RAW_BUFFERClick to expand / collapse

Your current environment

vLLM version: 0.17.0 (also current main)
GPU: NVIDIA A100
Python: 3.12
CUDA: 13.1

Model

deepseek-ai/DeepSeek-OCR (DeepseekOCRForCausalLM)

🐛 Describe the bug

DeepseekOCRForCausalLM crashes with a fatal EngineDeadError when processing images that do not require cropping (images ≤ 640×640 pixels). The V1 engine dies on the first such request and all subsequent requests fail.

Error:

ValueError: images_crop dim[2] expected 1024, got 640.
Expected shape: ('bnp', 3, 1024, 1024), but got torch.Size([0, 3, 640, 640])

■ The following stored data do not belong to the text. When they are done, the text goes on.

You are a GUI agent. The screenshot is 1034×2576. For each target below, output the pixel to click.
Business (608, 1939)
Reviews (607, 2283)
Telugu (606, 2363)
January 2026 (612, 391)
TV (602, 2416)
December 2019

The fix is trivial — remove the numel() > 0 guard since shape[-1] is valid on zero-element tensors:

# Before (buggy):
if images_crop is not None and images_crop.numel() > 0:
    image_size = images_crop.shape[-1]
else:
    image_size = base_size

# After (fixed):
if images_crop is not None:
    image_size = images_crop.shape[-1]
else:
    image_size = base_size

Note: deepseek_ocr2.py avoids this entirely by not binding image_size in resolve_bindings (only binds base_size).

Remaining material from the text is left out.